In 2005, Sheetrit left Likud and joined Ariel Sharon's new Kadima party. He was re-elected in 2006 and appointed Minister of Housing and Construction, a post he held until July 2007, when he was appointed Minister of Internal Affairs. Between 23 August and 29 November 2006, he also served as Acting Justice Minister following Haim Ramon's resignation on 18 August over an indecent assault indictment. Sheetrit was replaced in the Justice portfolio by Tzipi Livni, who also continued to serve as Foreign Minister.

In February 2008, whilst Israeli airstrikes in Gaza were ongoing, Sheetrit told Army Radio that: "If it were up to me, I would hit everything that moves with weapons and ammunition", adding: "I don't think we have to show pity for anyone who wants to kill us."

PROBLEM 1:
According to the Sheetrit text, which party did Sheetrit join after leaving Likud in 2005?
PROBLEM 2:
For each statement, decide whether the Sheetrit text agrees with it, and quote the deciding words: (a) Sheetrit held the Housing and Construction post until July 2007. (b) Tzipi Livni stopped serving as Foreign Minister when she took over the Justice portfolio. (c) Sheetrit's remarks to Army Radio were made in February 2008.
PROBLEM 3:
Copy out the part of the Sheetrit text from "In 2005, Sheetrit" to "as Foreign Minister.".
Answer from the Sheetrit text alone.

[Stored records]
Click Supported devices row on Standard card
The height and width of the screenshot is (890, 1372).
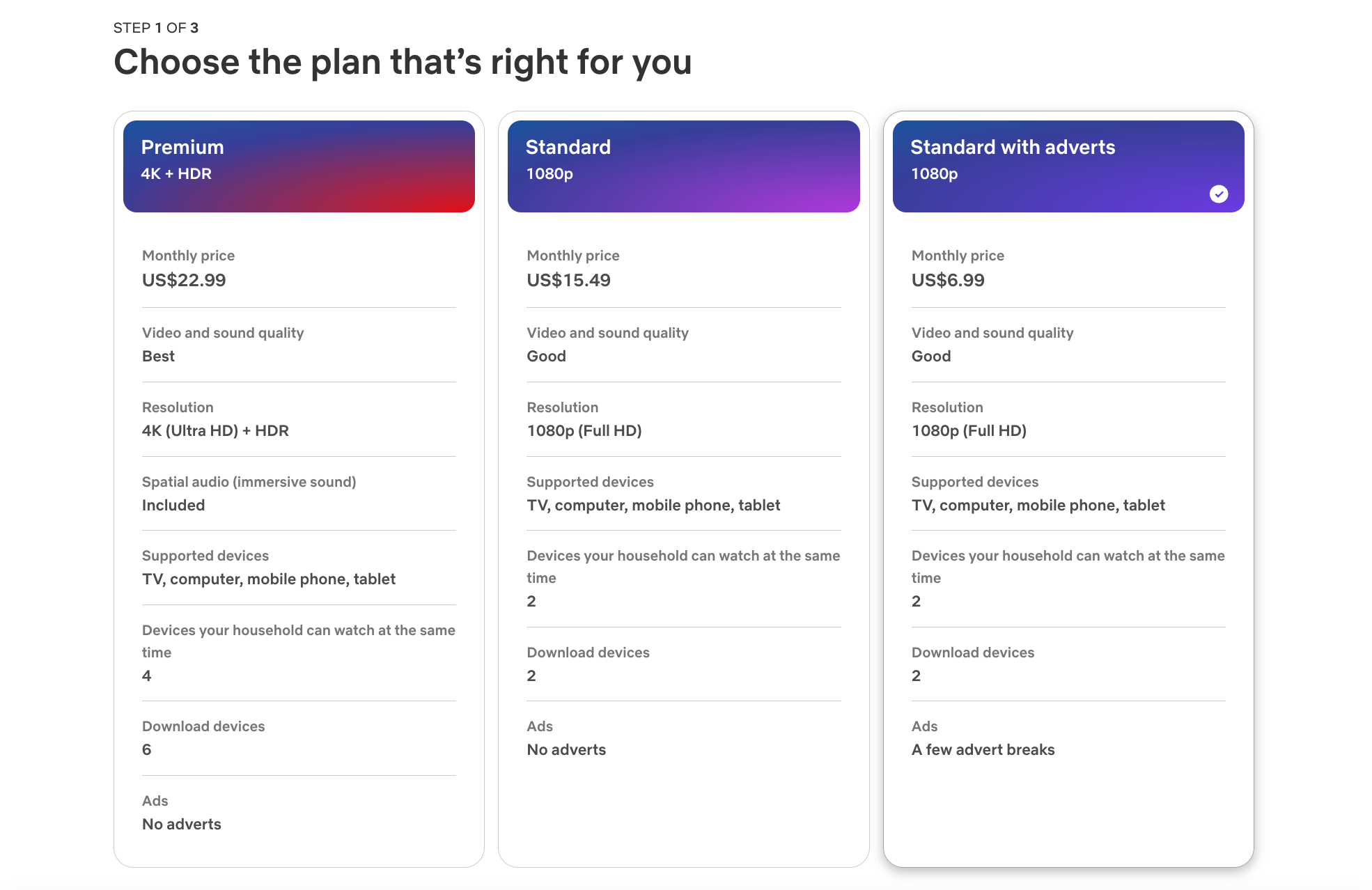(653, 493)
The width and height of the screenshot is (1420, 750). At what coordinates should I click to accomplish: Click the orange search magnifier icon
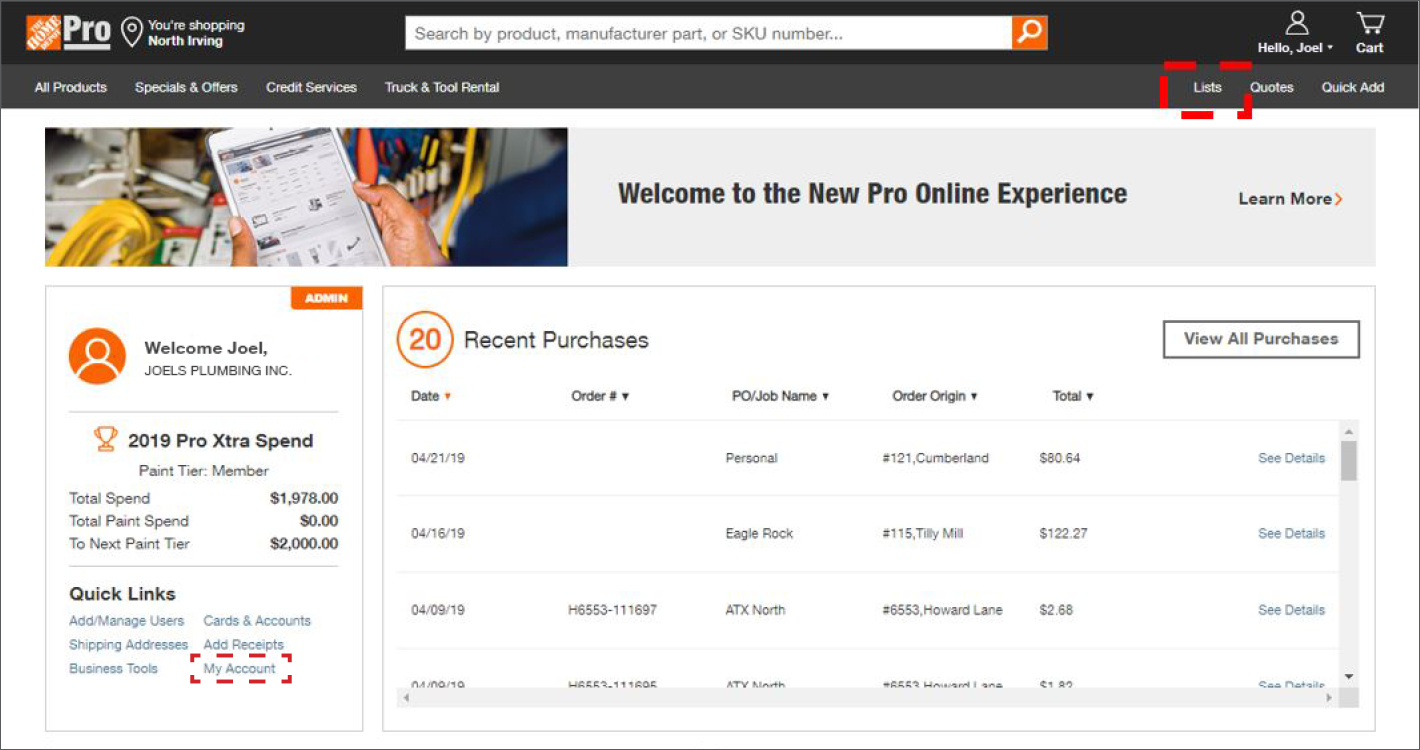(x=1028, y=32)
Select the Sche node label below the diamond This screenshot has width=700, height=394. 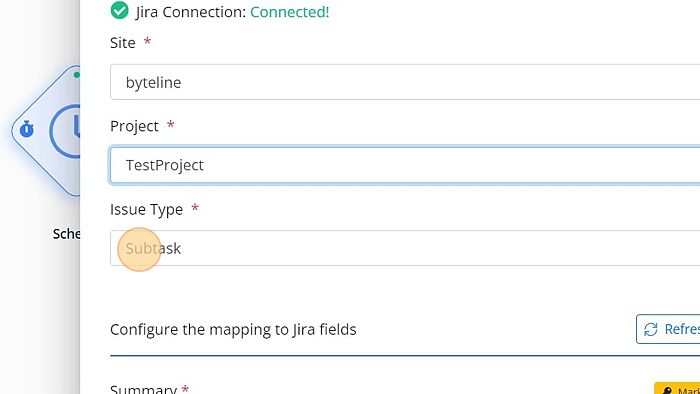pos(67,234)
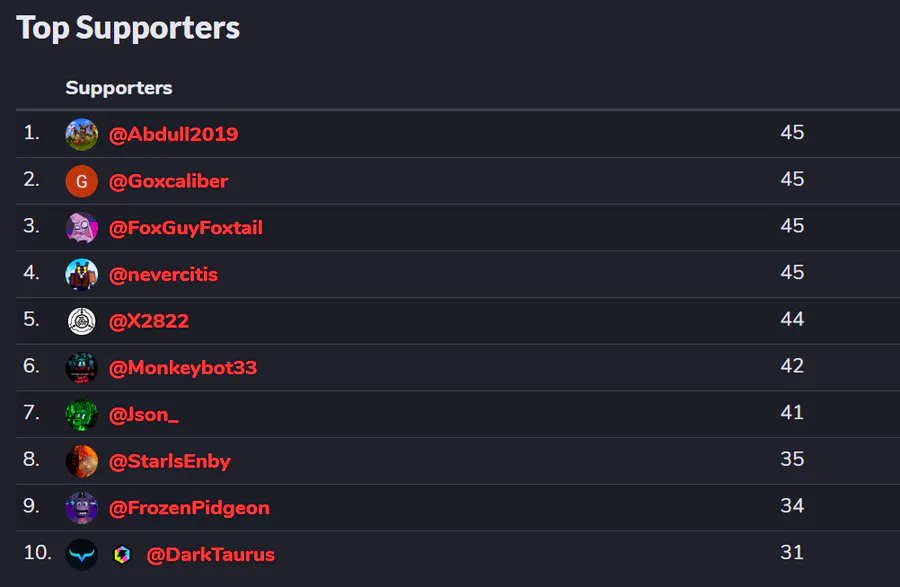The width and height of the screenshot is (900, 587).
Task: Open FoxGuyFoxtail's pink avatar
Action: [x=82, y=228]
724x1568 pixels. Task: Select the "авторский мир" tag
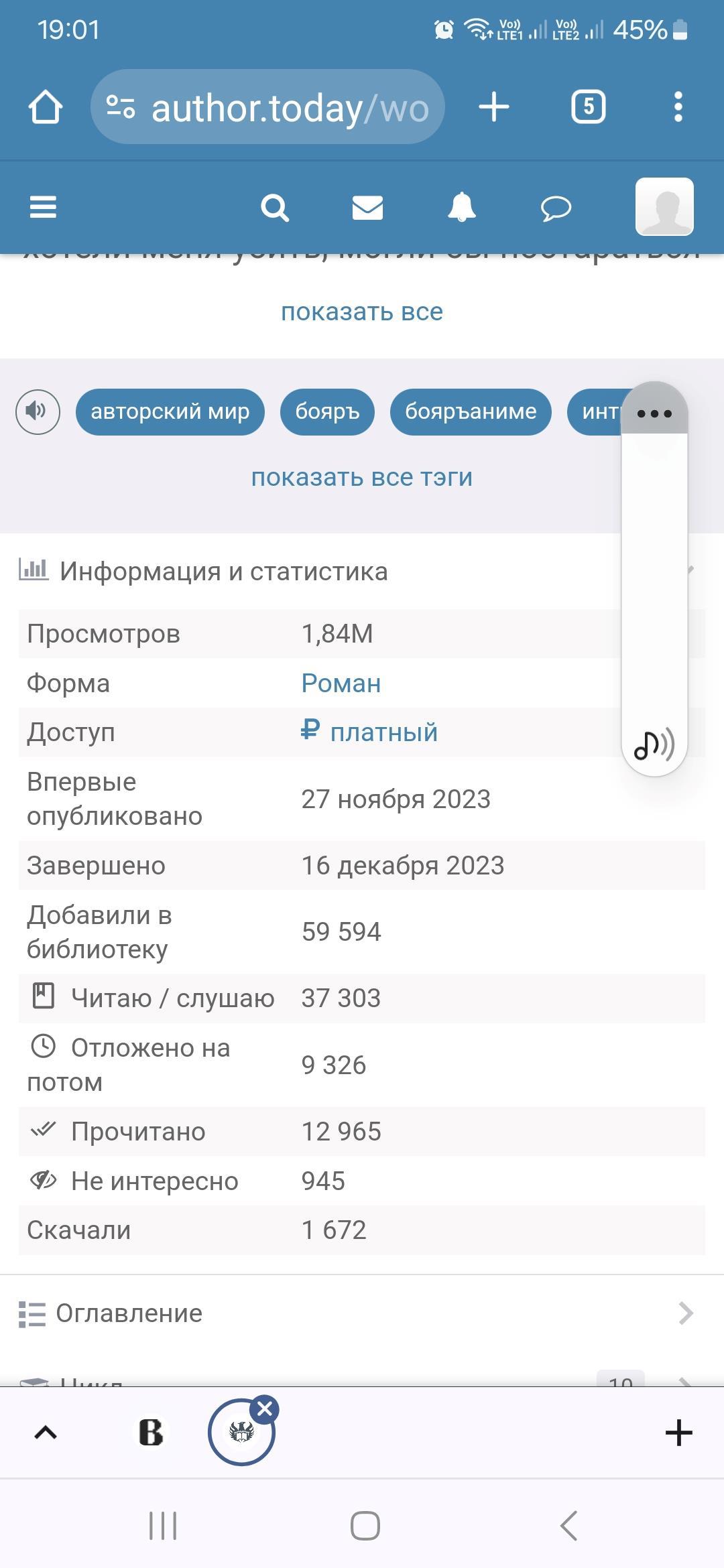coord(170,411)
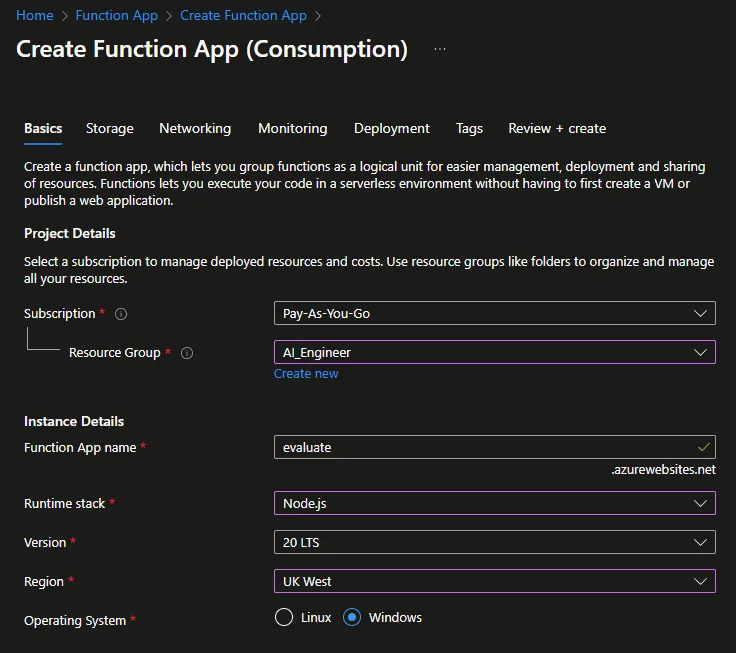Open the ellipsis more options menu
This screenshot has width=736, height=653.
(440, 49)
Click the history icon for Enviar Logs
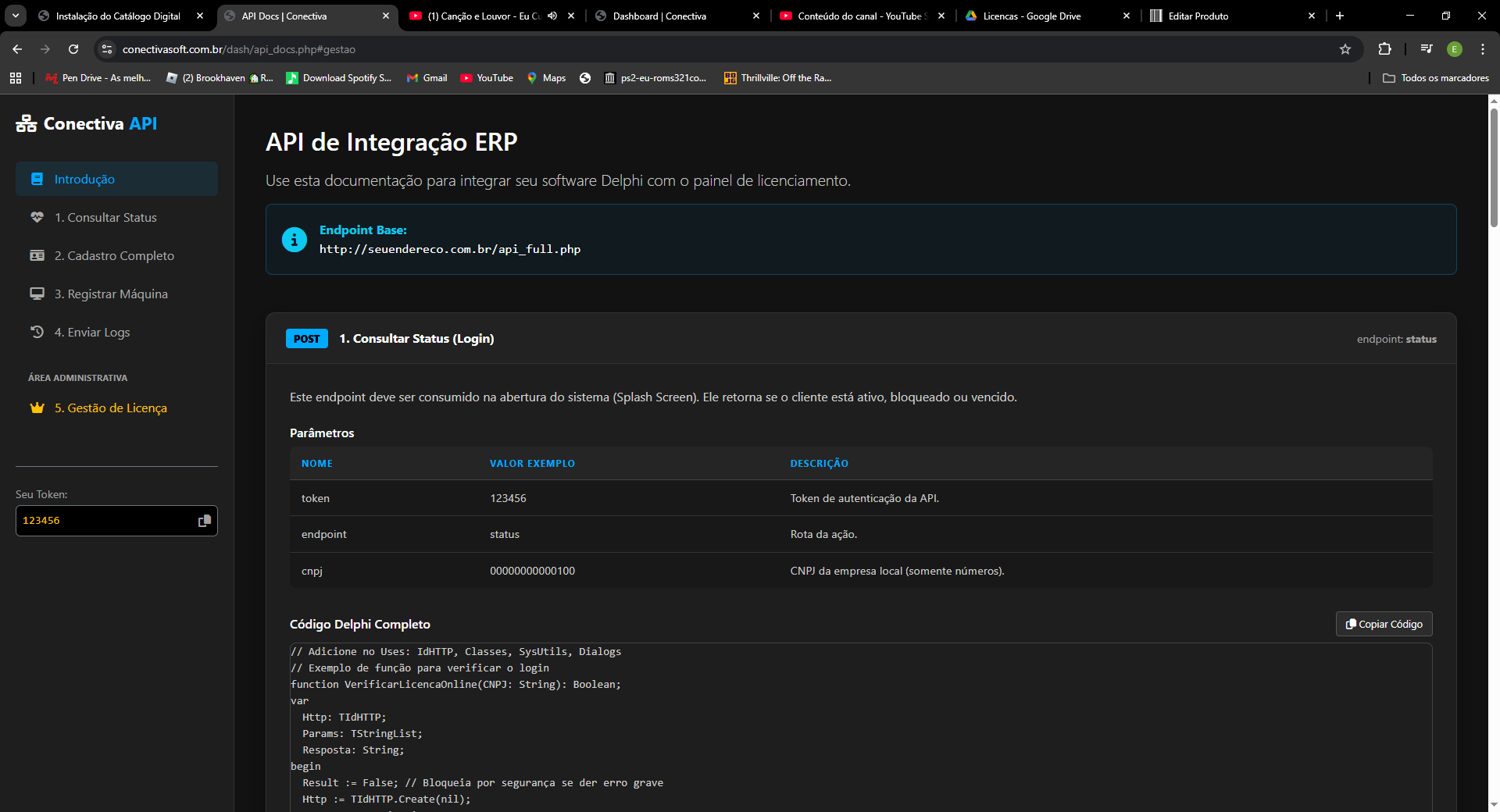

EXERCISE SOLUTION 1:
Ariel Sharon's new Kadima party.

EXERCISE SOLUTION 2:
(a) Yes: "a post he held until July 2007"
(b) No: "who also continued to serve as Foreign Minister"
(c) Yes: "In February 2008, whilst Israeli airstrikes in Gaza were ongoing, Sheetrit told Army Radio"

EXERCISE SOLUTION 3:
In 2005, Sheetrit left Likud and joined Ariel Sharon's new Kadima party. He was re-elected in 2006 and appointed Minister of Housing and Construction, a post he held until July 2007, when he was appointed Minister of Internal Affairs. Between 23 August and 29 November 2006, he also served as Acting Justice Minister following Haim Ramon's resignation on 18 August over an indecent assault indictment. Sheetrit was replaced in the Justice portfolio by Tzipi Livni, who also continued to serve as Foreign Minister.